CONFLITO
Novos novos ataques norte-americanos fazem disparar preço do petróleo
24/07/2026 19h50
Nova Iorque - Os Estados Unidos lançaram esta madrugada a 13.ª noite consecutiva de ataques contra o Irão, após rebeldes Huthis terem atacado dois petroleiros sauditas no mar Vermelho, e levando a uma subida do preço internacional do petróleo.
As ofensivas ocorreram após os rebeldes Huthis do Iémen, apoiados por Teerão, terem anunciado ataques a dois petroleiros sauditas no mar Vermelho, ampliando o conflito e fazendo disparar o preço internacional do petróleo para cerca de 100 dólares (91 euros) por barril.
Pouco depois dos novos ataques, os meios estatais iranianos relataram explosões em Bandar Abbas, importante porto militar e comercial, onde duas pessoas ficaram feridas.
Foram também registadas explosões na ilha de Qeshm, que alberga meios navais como barcos-drone, e em zonas do noroeste como Andimeshk, Omidiyeh e Firuzabad. Em Ahvaz, quatro pessoas morreram e cinco ficaram feridas na sequência de um ataque com mísseis norte-americanos.
O Comando Central dos EUA afirmou que a ofensiva visou “degradar ainda mais a capacidade do Irão de ameaçar marinheiros civis e navios comerciais” na região, procurando recuperar o controlo do estreito de Ormuz, por onde em tempos de paz transitava um quinto do petróleo e gás mundial. Os ataques terminaram pouco antes desta manhã.
Entretanto, os Huthis ameaçaram encerrar outra rota comercial vital, agravando os efeitos da guerra. O Presidente dos EUA, Donald Trump, advertiu que haverá “punição militar severa” contra os rebeldes se os ataques a navios continuarem, responsabilizando diretamente o Irão por apoiar o grupo.
O impacto económico foi imediato: o preço do Brent subiu mais de 6%, atingindo o nível mais alto desde maio.
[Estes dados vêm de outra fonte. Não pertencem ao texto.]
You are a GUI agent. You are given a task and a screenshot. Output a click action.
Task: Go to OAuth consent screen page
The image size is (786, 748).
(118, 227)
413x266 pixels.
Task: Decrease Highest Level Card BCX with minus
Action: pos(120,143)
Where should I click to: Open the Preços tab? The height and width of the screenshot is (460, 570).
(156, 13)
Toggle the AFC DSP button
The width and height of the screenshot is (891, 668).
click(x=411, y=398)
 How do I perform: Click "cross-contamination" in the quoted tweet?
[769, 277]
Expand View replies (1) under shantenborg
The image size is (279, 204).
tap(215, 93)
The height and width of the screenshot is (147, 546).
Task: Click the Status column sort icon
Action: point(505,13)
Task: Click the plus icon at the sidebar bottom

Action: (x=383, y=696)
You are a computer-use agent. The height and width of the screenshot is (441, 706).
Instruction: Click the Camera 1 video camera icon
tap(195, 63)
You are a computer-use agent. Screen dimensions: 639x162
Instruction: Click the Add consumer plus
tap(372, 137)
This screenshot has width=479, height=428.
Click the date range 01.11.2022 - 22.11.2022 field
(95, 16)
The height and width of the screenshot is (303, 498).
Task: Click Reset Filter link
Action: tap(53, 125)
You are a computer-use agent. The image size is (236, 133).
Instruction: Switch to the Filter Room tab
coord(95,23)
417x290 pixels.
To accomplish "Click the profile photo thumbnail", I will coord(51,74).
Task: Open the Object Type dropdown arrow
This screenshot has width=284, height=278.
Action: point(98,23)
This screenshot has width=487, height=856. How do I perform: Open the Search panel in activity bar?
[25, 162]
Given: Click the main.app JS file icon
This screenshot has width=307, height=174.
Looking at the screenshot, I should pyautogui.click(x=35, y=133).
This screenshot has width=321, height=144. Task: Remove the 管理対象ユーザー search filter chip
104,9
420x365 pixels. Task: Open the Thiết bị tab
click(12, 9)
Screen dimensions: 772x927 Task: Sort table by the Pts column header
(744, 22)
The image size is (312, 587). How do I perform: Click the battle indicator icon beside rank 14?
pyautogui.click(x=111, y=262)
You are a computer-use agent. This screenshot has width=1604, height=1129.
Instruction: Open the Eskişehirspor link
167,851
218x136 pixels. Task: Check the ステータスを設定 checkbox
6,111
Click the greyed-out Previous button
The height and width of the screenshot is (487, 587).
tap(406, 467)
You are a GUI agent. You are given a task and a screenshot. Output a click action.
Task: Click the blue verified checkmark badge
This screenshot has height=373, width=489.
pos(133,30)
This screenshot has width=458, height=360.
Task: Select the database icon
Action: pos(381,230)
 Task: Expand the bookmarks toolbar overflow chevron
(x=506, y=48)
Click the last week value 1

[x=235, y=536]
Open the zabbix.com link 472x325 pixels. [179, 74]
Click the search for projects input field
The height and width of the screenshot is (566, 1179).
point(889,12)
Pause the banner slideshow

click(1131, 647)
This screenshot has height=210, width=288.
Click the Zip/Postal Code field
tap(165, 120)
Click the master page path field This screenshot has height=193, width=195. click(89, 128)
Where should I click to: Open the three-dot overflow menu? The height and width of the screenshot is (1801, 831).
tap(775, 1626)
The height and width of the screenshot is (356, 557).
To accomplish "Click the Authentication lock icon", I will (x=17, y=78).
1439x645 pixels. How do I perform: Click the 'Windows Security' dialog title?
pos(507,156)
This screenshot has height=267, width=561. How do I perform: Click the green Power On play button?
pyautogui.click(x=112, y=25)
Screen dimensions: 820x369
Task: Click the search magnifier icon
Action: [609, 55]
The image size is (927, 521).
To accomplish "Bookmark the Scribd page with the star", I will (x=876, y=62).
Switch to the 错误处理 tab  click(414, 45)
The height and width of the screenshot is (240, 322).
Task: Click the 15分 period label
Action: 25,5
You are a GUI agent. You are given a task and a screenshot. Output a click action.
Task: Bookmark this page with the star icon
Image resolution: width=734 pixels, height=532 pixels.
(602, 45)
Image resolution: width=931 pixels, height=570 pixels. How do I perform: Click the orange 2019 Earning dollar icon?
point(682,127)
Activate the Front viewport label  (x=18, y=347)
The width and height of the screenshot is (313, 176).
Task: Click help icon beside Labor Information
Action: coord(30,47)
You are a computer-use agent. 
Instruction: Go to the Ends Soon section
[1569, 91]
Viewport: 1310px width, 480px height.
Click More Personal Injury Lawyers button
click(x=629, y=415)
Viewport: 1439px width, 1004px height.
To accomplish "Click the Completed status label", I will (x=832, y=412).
O primeiro-ministro iraquiano, Ali al-Zaidi, esteve em Teerão para apelar ao diálogo e garantiu que não permitirá o uso do território iraquiano para ataques contra o Irão, após se ter reunido com Trump em Washington.
A agência SABA dos Huthis disse que os rebeldes atingiram os petroleiros Encelia e Layla no mar Vermelho, provocando incêndios.
O estreito de Bab el-Mandeb, ponto estratégico que liga o mar Vermelho ao golfo de Áden e por onde passa cerca de 12% do comércio mundial, está agora em risco. Uma análise da empresa de dados e inteligência marítima Lloyd’s List Intelligence classificou os ataques como um “duplo golpe” para os fluxos de petróleo, já afetados pelo bloqueio no estreito de Ormuz.
O Irão insiste que tem direito a gerir o tráfego no estreito e chegou a atacar navios que utilizavam rotas sob escolta norte-americana. Trump declarou que fundos iranianos congelados nos EUA serão usados para reparar navios danificados, embora não tenha especificado os mecanismos legais.
Desde o reinício dos ataques aéreos norte-americanos, em 27 de junho, o Ministério da Saúde iraniano contabilizou 55 mortos e 629 feridos. Teerão retaliou atingindo infraestruturas energéticas e unidades de dessalinização em países vizinhos do Golfo.